[What to do] Please swap "Admin" for "Billing" in the entries below, starting with the line with "You are a computer-use" and going on through the line with "point(711,35)". Give back only those lines, with everything else unchanged.

[Record extracts]
══════════

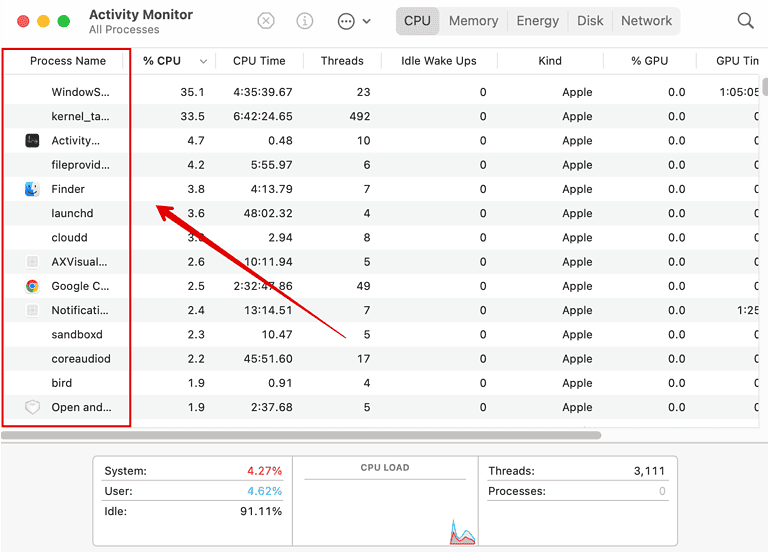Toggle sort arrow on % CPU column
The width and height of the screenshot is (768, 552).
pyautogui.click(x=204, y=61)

══════════

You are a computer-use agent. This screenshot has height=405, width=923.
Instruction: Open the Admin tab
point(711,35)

══════════

[Result of this exercise]
You are a computer-use agent. This screenshot has height=405, width=923.
Instruction: Open the Billing tab
point(711,35)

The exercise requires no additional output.